Answer
See the detailed answer below.
Work Step by Step
$$\color{blue}{\bf [a]}$$
Recalling that the magnetic dipole moment of a loop is given by
$$\mu =IA_{\rm loop}=\pi R_{\rm loop}^2 I$$
Hence,
$$I=\dfrac{\mu}{\pi R_{\rm loop}^2}$$
But what diameter should we use? The total diameter of 4000-km or the 3000-km diameter as the author told us?

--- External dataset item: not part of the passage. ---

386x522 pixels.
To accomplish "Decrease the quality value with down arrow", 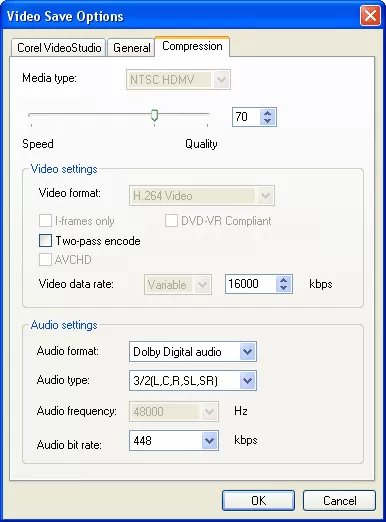I will tap(267, 121).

Since we are dealing with an imaginary model, we can use the 3000-km diameter.
Plug the given;
$$I=\dfrac{(8\times 10^{22})}{\pi (1500\times 10^3)^2}$$
$$I=\color{red}{\bf 1.13\times 10^{10}}\;\rm A$$
$$\color{blue}{\bf [b]}$$
The current density is given by
$$J=\dfrac{I}{A_{\rm wire}}=\dfrac{I}{\pi R_{\rm wire}^2}$$
Plug the known;
$$J= \dfrac{1.13\times 10^{10}}{\pi (500\times 10^3)^2}$$
$$J=\color{red}{\bf 0.0144}\;\rm A/m^2$$
$$\color{blue}{\bf [c]}$$
Let's assume that the 1 mm-diameter wire has a current density of $J'$, so
$$\dfrac{J}{J'}=\dfrac{0.0144}{\dfrac{1}{\pi (0.5\times 10^{-3})^2}}=\bf 1.13\times 10^{-8}$$
Thus,
$$J=1.13\times 10^{-8} J'$$
We can see that the wire inside the Earth's core is too large than we can handle but the current density is too small.
This means that the current density of this giant loop wire is negligible relative to this tinny wire.